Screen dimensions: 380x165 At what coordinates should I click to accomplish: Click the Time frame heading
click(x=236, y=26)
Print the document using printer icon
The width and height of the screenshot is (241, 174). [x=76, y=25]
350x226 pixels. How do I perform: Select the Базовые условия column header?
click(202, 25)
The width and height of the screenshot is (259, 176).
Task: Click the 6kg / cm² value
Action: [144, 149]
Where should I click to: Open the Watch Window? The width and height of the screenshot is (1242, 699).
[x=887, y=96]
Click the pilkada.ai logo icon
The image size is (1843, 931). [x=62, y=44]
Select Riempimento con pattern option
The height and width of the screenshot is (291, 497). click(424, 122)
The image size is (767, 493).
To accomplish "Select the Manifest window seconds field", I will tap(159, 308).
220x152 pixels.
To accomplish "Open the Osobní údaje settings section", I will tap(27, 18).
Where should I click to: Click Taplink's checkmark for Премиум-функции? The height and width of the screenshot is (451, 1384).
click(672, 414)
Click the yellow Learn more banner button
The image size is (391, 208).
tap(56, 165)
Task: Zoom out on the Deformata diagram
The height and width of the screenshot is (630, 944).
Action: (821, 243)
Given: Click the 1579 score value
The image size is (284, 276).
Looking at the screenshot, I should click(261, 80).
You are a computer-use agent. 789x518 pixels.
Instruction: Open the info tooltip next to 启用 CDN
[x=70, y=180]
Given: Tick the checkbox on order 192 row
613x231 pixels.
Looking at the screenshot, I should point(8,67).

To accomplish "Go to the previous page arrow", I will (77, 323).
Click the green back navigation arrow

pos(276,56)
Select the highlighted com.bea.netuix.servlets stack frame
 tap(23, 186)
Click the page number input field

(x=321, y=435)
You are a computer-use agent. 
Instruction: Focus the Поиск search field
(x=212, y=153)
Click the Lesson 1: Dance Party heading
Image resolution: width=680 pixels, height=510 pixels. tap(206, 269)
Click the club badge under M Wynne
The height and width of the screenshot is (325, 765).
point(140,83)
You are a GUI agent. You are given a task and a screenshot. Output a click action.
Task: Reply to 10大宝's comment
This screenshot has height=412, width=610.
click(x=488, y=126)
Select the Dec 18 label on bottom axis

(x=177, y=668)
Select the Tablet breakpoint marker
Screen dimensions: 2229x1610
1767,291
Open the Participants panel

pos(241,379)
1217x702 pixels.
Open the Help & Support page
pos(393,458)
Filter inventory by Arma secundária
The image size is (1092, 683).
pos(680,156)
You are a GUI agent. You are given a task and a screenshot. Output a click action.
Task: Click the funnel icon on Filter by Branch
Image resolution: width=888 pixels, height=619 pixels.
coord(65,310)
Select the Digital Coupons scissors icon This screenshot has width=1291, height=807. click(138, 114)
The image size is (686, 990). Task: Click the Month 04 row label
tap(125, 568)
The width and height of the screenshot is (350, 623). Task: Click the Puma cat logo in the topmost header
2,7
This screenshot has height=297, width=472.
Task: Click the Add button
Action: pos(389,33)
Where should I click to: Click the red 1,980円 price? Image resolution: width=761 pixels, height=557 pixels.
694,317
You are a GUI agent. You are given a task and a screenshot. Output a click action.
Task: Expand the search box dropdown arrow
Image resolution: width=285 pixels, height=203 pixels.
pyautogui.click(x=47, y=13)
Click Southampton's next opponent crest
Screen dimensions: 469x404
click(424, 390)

• • • • •

#### TASK ITEM
Filtering the entries above by the word "will", copy each line that matches.

#### PROBLEM SOLUTION
To accomplish "Select the Manifest window seconds field", I will tap(159, 308).
To accomplish "Open the Osobní údaje settings section", I will tap(27, 18).
To accomplish "Go to the previous page arrow", I will (77, 323).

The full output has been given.